> **Exercise prompt**:
Rewrite the lines that start at the line containing "You are a computer-use agent. The" and end at the line containing "(x=528, y=18)" as a numbered list, omitting blank lines.

> **Data to use**:
---

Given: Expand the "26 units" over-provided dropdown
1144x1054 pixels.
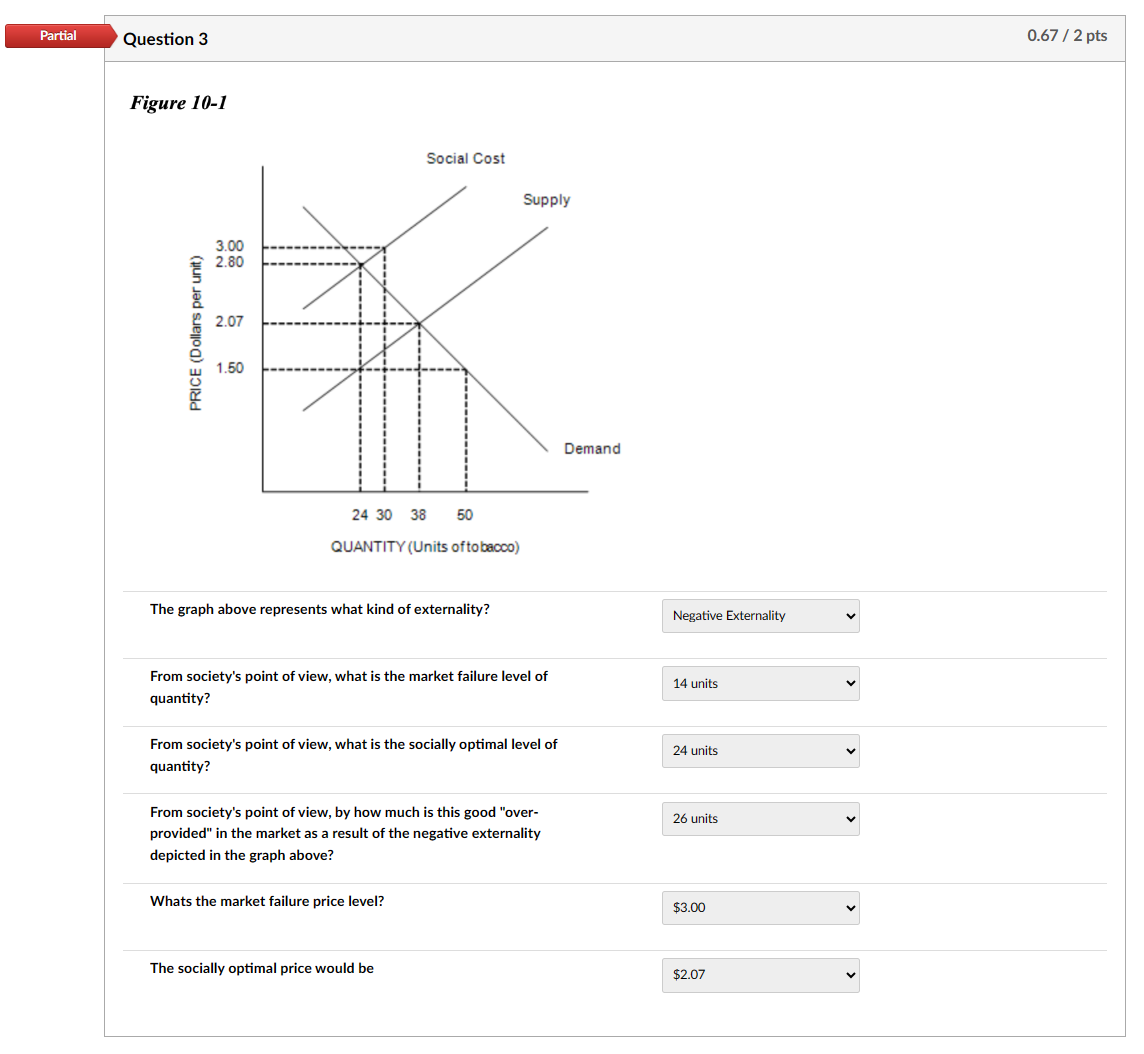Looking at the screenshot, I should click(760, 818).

---

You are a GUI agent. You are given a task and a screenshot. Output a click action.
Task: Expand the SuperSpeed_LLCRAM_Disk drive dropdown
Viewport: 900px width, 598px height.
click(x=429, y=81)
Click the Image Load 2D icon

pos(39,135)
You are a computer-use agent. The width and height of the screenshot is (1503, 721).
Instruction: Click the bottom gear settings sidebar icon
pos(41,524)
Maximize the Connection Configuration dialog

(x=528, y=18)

---

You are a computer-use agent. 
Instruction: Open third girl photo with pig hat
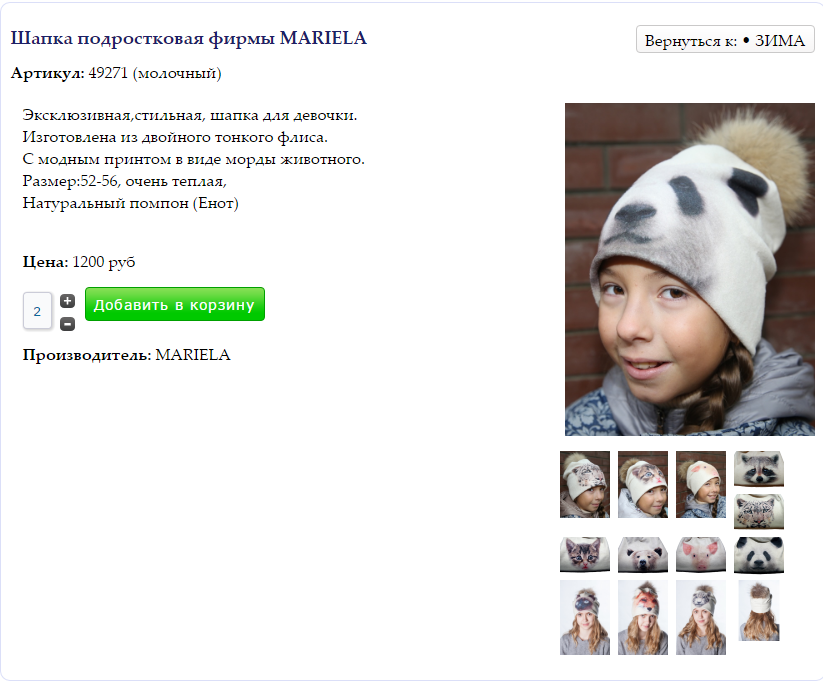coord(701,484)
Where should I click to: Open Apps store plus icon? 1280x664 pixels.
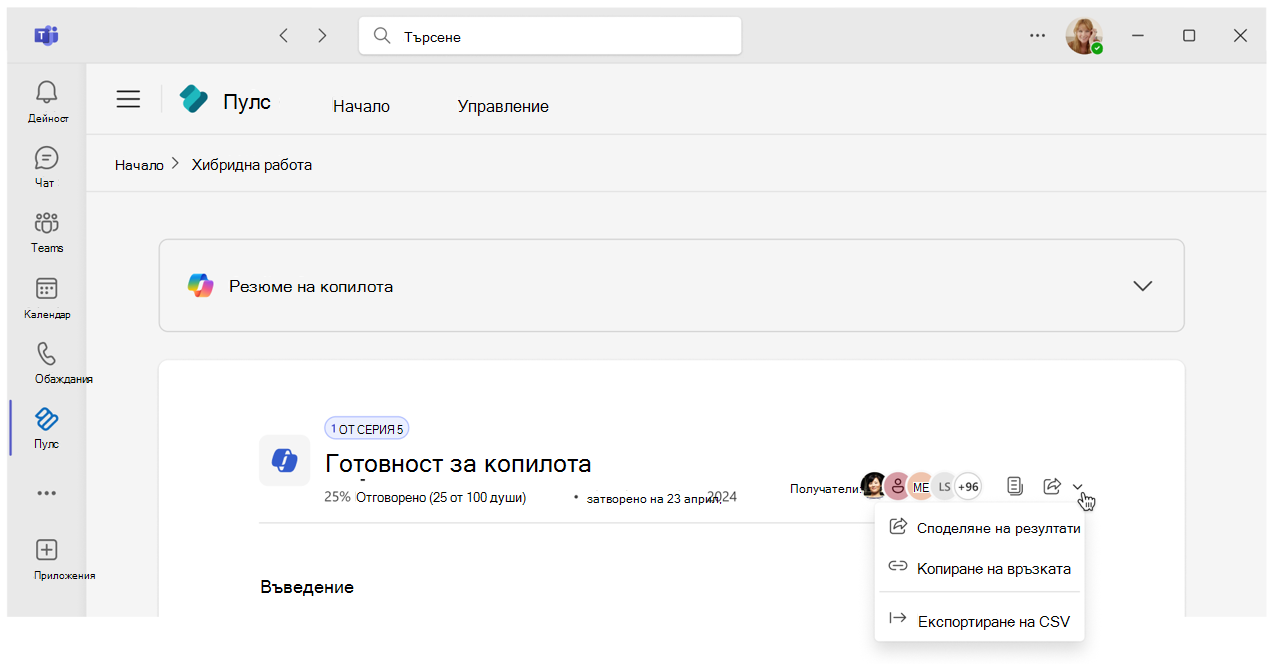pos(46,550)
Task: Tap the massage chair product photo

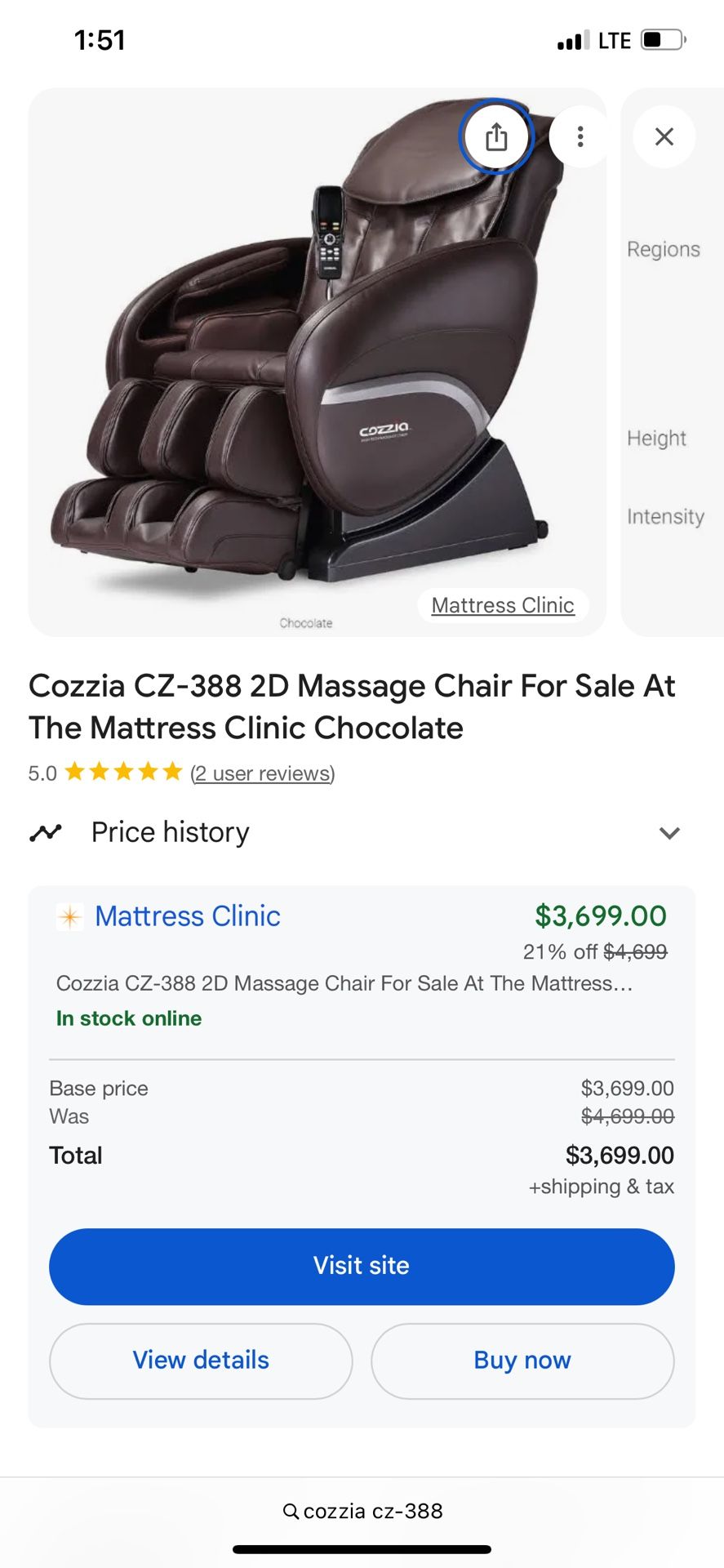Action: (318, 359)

---

> **Answer below**:
1. You are a computer-use agent. The width and height of the screenshot is (1503, 721).
2. Instruction: Click the bottom gear settings sidebar icon
3. pos(41,524)
4. Maximize the Connection Configuration dialog
5. (x=528, y=18)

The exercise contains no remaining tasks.